EXCERPTED PASSAGE:
* * * * *

Commanders and leaders
- Hubert de Burgh Philip d'Aubigny Richard FitzRoy: Robert, Lord of Champignelles Eustace the Monk

Strength
- 16–18 large ships 20 smaller ships: 10 large ships 70 supply vessels

Casualties and losses
- Unknown: 1 large ship, 36 knights 64 supply vessels

= Battle of Sandwich (1217) =

Battle of the First Barons' War

The Battle of Sandwich, also called the Battle of Dover took place on 24 August 1217 as part of the First Barons' War. A Plantagenet English fleet commanded by Hubert de Burgh attacked a Capetian French fleet led by Eustace the Monk and Robert of Courtenay off Sandwich, Kent. The English captured the French flagship and most of the supply vessels, forcing the rest of the French fleet to return to Calais.

The French fleet was attempting to bring supplies and reinforcements to Prince Louis, later King Louis VIII of France, whose French forces held London at that time. The English vessels attacked from windward, seizing Eustace's ship, making Robert and the knights prisoner and killing the rest of the crew. Eustace, a notorious pirate, was executed after being taken prisoner. The battle convinced Prince Louis to abandon his effort to conquer England and the Treaty of Lambeth was signed a few weeks later.

==Background==
Eustace the Monk once belonged to a monastic order, but he broke his vows and became a pirate along with his brothers and friends. His early successes at this endeavor attracted many lawless men and his pirates became a menace to shipping in the English Channel. The English opponents of Eustace credited the man with "diabolical ingenuity".

From 1205 to 1208, Eustace worked for King John I of England. With the English sovereign's blessing he seized the Channel Islands and was allowed to hold them for John, while using Winchelsea as his English base. In 1212, Eustace switched his allegiance to France and was chased out of England. The year 1215 saw his ships transporting war engines to the English barons who opposed John. When Prince Louis sailed for London, he went in Eustace's fleet. It was thanks to Eustace's help that Louis was able to quickly capture London and the Cinque Ports.

After his lieutenants were badly defeated at the Battle of Lincoln on 20 May 1217, Prince Louis raised his siege of Dover Castle and retired to London. Signalling his willingness to negotiate an end to the struggle, he agreed to meet at Brentford with adherents of the boy-king Henry III of England. The victor of Lincoln, William Marshal, 1st Earl of Pembroke and Louis came close to an agreement. However, in order to pardon the bishops who had gone over to Louis' cause, Pope Honorius III's acquiescence was required. Since this was not possible without a long journey to Rome, the negotiations broke down. Louis received the news that reinforcements and supplies would soon arrive from France. Encouraged, he resolved to fight on.

* * * * *

USING THE INFORMATION:
A) Please translate this sentence from the passage on the Battle of Sandwich into Spanish: "Eustace, a notorious pirate, was executed after being taken prisoner."
B) Reproduce part of the passage on the Battle of Sandwich, beginning at the words "Commanders and leaders" and stopping after "return to Calais.".
C) Resume the account of the Battle of Sandwich, picking up after its final sentence.

Collected data entries:
* * * * *

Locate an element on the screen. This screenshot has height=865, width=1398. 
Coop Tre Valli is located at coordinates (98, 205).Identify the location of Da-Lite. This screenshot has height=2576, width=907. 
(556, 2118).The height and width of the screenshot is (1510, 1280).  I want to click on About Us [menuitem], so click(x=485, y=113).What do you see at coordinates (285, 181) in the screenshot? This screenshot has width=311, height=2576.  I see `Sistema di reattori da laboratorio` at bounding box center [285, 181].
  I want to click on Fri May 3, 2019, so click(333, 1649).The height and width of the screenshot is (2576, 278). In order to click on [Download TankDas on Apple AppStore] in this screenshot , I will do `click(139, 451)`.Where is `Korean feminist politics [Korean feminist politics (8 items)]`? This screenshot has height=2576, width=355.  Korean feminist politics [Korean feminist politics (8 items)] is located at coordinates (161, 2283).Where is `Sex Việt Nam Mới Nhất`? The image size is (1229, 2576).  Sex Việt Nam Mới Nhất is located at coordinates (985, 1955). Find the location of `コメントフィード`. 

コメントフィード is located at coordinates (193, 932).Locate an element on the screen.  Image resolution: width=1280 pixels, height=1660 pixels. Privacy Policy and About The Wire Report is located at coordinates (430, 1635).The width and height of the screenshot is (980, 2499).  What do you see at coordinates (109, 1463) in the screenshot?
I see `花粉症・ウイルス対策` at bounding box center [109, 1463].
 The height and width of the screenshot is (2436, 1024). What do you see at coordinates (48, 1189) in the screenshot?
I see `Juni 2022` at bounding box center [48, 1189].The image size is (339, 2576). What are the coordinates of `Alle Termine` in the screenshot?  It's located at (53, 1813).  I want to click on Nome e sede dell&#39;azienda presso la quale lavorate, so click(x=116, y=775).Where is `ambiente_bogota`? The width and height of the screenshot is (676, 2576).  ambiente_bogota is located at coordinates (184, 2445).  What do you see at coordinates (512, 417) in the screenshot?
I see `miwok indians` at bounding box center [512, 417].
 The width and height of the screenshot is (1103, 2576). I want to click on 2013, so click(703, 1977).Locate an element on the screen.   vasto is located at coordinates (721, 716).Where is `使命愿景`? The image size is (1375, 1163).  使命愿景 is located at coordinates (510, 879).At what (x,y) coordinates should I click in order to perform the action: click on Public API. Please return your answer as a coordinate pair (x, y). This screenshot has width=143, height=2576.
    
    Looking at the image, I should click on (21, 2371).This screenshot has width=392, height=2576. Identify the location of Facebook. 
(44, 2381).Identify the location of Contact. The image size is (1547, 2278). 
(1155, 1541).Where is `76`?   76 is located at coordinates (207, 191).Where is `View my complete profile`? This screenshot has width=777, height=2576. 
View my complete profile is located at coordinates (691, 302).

* * * * *

ANSWERS IN ORDER:
A) Eustace, un notorio pirata, fue ejecutado tras ser hecho prisionero.

B)
Commanders and leaders
- Hubert de Burgh Philip d'Aubigny Richard FitzRoy: Robert, Lord of Champignelles Eustace the Monk

Strength
- 16–18 large ships 20 smaller ships: 10 large ships 70 supply vessels

Casualties and losses
- Unknown: 1 large ship, 36 knights 64 supply vessels

= Battle of Sandwich (1217) =

Battle of the First Barons' War

The Battle of Sandwich, also called the Battle of Dover took place on 24 August 1217 as part of the First Barons' War. A Plantagenet English fleet commanded by Hubert de Burgh attacked a Capetian French fleet led by Eustace the Monk and Robert of Courtenay off Sandwich, Kent. The English captured the French flagship and most of the supply vessels, forcing the rest of the French fleet to return to Calais.

C)
Louis had been invited to land with troops in England by the English barons in revolt against the tyranny of King John and this was not a war of nations but of factions.

==Battle==
On 24 August, in clear weather, the French fleet set out from Calais. Though the ships were equipped by Eustace the Monk, command of the knights and soldiers was held by Robert of Courtenay. The wife of Prince Louis, Blanche of Castile was also an important organizer of the relief effort. Opposing the French was Philip d'Aubigny, commander of the southeastern coast. The Earl of Pembroke had arrived at New Romney on 19 August and summoned the sailors of the Cinque Ports. The English mariners complained bitterly of bad treatment at the hands of King John, but Pembroke convinced them to fight with the promise of great spoils should they defeat the French.

Eustace's own vessel, the Great Ship of Bayonne led the French squadron. Robert de Courtenay held the top command while Eustace served as his deputy. Ralph de la Tourniele and William des Barres were third and fourth in command, respectively. All told, there were 36 knights on the flagship. The next three troopships were commanded by Mikius de Harnes, William V of Saint-Omer, and the Mayor of Boulogne. Altogether, the first four ships, including the flagship, contained between 100 and 125 knights. Men-at-arms manned the remaining six troopships. There were 70 smaller vessels which carried supplies. All eleven troopships were overloaded, particularly the flagship which carried a large trebuchet and horses destined for Prince Louis.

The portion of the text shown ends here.